I will never know you in this life. I know that you were with me even for a short period of time. I loved you from the moment those lines showed up. Your Daddy was so excited for you to join us. Your brothers were really hoping you were going to finally be the sister they were asking for.
I’m sorry that things didn’t work out like we had hoped. Your due date is closing in on us. You would have been my summer baby. Sure life would have been hard and uncomfortable. Sure plans were going to have to adjust with your arrival. We were willing to do whatever it would take to keep you safe and happy. I’m am not sure what happened my sweet soul, but I guess our time just wasn’t right. My soul died a bit when we found out you would not be joining us earth side. It’s okay sweet soul. I will still love you forever and you will remain in my heart.
I love you Brey and like all the little souls before you you will live in my heart forever.
Dec 25th was a thrilling day. I had a light positive a few days before but today there was a solid line. No denying it. It felt like them best Christmas present. Our 5th child. We were thrilled. We plotted how to tell our families. Hubby made snow angels with the our 4 other children. We were so happy. They were so happy. For some reason I didn’t feel like shouting from the Facebook roof tops this time. We told people in private as time went on and they questioned why I was sick. I wasn’t eating, I couldn’t make myself eat. Food made me sick. Jan 24th I was unwell so I went to the ER and they checked my blood levels and my hcg was decent for 8 weeks over 5000. Doc said i should try some diacetin and move on. They didn’t do an ultrasound. Feb 1st I had the first bit of blood streaked in mucous. It was there for one wip and then it went away. Nothing major. Feb 3 a bit more blood streaked mucous but one wip and then nothing again. Sunday Feb 7th at 11:40 am I went to the bathroom and there was much more blood. But it once again was limited. I wasn’t taking chances. I packed up the kids and went to pick up my husband. He was 20 minutes away but closer to the hospital than home. I pulled him out of a meeting and told him he was taking me to the hospital. Enroute I had managed to find someone to watch the other 4. I had him drop me off and then take the children so he could come back. There was a long wait. Hours later when we’re were seen my hgc levels dropped. Which would be normal 11 weeks, but it was significant. Doc came in with a bedside ultrasound. A crude bad imaging machine but gave us our first bad news. He could find nothing. He said he would bring us in the next day for a proper ultrasound.

(Stored data)
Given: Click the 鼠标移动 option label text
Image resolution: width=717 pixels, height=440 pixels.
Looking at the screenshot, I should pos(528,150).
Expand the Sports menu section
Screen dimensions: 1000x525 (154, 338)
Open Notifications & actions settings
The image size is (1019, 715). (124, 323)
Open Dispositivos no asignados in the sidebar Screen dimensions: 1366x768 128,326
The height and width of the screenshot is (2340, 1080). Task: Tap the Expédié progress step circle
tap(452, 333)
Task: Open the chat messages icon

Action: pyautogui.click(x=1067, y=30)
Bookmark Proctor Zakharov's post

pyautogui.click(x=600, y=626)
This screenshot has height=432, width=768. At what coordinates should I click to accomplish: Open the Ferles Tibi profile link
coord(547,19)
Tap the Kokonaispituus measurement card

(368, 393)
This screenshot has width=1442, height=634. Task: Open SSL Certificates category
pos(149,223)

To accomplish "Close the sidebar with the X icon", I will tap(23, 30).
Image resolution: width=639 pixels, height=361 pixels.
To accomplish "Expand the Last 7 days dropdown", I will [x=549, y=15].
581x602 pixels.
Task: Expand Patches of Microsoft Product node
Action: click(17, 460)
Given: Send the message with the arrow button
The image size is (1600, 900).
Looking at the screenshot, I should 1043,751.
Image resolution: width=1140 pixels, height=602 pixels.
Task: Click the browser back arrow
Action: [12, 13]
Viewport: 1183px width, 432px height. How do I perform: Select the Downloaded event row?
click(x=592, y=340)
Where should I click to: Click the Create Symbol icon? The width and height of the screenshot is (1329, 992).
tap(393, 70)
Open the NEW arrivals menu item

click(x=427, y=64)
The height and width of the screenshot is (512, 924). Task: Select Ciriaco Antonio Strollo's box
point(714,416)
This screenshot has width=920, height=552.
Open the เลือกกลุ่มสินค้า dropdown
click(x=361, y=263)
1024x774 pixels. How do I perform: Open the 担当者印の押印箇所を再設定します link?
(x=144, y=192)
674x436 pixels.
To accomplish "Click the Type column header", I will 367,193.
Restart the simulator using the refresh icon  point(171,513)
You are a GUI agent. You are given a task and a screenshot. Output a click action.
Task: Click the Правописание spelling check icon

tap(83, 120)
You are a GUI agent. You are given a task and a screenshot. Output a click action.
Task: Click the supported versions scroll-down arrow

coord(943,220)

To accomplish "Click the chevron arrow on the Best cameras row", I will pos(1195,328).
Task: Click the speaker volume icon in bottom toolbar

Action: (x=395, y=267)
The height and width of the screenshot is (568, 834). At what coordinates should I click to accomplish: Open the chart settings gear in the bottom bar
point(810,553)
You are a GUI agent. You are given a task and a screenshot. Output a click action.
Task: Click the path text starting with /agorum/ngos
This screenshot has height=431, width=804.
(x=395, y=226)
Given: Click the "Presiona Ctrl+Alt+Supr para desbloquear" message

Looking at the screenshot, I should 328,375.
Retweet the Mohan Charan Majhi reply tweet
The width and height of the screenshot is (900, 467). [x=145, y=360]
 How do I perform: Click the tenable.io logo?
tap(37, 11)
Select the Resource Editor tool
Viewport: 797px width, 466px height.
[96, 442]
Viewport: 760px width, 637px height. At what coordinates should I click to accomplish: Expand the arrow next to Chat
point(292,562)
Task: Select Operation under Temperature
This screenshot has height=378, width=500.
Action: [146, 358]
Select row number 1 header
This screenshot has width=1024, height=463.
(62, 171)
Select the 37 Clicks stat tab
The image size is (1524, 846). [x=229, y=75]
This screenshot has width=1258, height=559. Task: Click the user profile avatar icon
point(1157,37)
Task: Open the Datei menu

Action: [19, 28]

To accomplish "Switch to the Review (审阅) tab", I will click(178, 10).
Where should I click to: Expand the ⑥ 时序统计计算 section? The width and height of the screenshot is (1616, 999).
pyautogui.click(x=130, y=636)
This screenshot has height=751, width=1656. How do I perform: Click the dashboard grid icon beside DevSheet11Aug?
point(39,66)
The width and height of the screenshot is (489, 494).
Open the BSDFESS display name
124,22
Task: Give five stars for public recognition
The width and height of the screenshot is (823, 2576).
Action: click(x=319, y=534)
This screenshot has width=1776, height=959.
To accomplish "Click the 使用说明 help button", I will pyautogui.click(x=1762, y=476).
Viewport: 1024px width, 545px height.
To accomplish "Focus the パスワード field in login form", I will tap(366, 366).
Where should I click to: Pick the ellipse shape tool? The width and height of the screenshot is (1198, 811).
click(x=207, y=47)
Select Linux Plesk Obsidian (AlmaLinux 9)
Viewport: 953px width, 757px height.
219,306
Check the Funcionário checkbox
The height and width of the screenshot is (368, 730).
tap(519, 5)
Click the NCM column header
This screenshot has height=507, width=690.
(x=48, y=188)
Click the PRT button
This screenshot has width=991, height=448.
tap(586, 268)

Questions:
1. Please copy the pregnancy loss post from "I’m sorry that" up to and including "in my heart.".
2. According to the pregnancy loss post, what was the hcg level when blood was checked at the ER on Jan 24th?
The data has no connection to the pregnancy loss post.

List of answers:
1.
I’m sorry that things didn’t work out like we had hoped. Your due date is closing in on us. You would have been my summer baby. Sure life would have been hard and uncomfortable. Sure plans were going to have to adjust with your arrival. We were willing to do whatever it would take to keep you safe and happy. I’m am not sure what happened my sweet soul, but I guess our time just wasn’t right. My soul died a bit when we found out you would not be joining us earth side. It’s okay sweet soul. I will still love you forever and you will remain in my heart.

2. Over 5000, which was called decent for 8 weeks.